Il Csm nega incarico in Sicilia a Ingroia

Ingroia_Antonio_sliderDalla Commissione no alla richiesta dell’ex pm di rivestire il ruolo di presidente di Riscossione Sicilia Spa

 

ROMA – E’ stato un no unanime quello espresso dalla terza commissione del Csm contro l’autorizzazione per l’ex procuratore aggiunto di Palermo, Antonio Ingroia, ad andare a rivestire il ruolo di presidente di Riscossione Sicilia Spa, incarico propostogli dal presidente della regione Sicilia, Rosario Crocetta. La commissione ha respinto le richieste avanzate da l leader di Rivoluzione Civile per ottenere l’aspettativa e il collocamento fuori ruolo.

Già nelle ultime ore era emerso un orientamento negativo della commissione, anche sulla base di tre precedenti: uno, risalente al 2010, con cui era stata respinta la richiesta del magistrato Sergio Casarella, che chiedeva l’aspettativa per guidare la direzione del personale dell’agenzia delle entrate. Il Csm, poi, aveva detto no anche a Maria Cristina Motta, chiamata a fare il direttore amministrativo della Asl 20 di Verona, così come a Salvatore Cirignotta, per il quale era stato proposto l’incarico di direttore generale della Asl di Palermo.

Ingroia andrà invece ad Aosta ma con funzioni di pm e non di giudice. E’ questa infatti la decisione del plenum del Consiglio superiore della magistratura, approvata in mattinata con 19 sì e 7 astensioni. Il Csm ha deciso di andare avanti sul voto e non accogliere la richiesta di Ingroia di un’audizione prima della ratifica definitiva sulla sua destinazione.

Il richiamo a una posizione unitaria ha fatto sì che i voti del plenum convergessero sulla proposta di Magistratura indipendente che, derogando alla circolare del Csm che prevede per un pm che rientra in ruolo dopo un periodo di impegno politico il cambio di funzione, da requirente a giudicante, ha fatto prevalere il rispetto della legge sul sovrannumero negli uffici, data la situazione di completa copertura di organico del tribunale di Aosta e invece la scopertura di un posto alla Procura presso lo stesso tribunale.

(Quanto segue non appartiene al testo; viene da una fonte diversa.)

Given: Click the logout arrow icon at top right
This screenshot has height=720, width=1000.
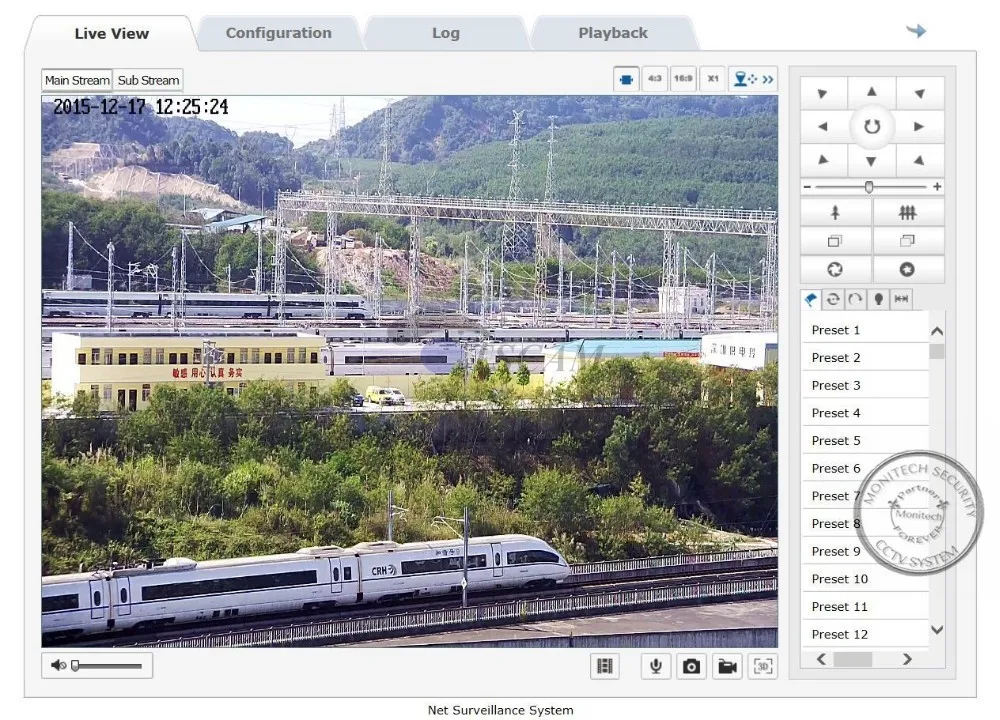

La decisione del Csm scontenta l’ex pubblico ministero di Palermo, già leader di Rivoluzione civile. ”Era nell’aria, ho poco da aggiungere. Ritengo però che questo non sia il modo migliore per valorizzare la mia professionalita’, acquisita in 25 anni di magistratura”, commenta Ingroia. “Prendo atto della pronuncia del Csm – aggiunge – e valuterò nei prossimi giorni cosa fare, in attesa che mi venga formalmente notificata”.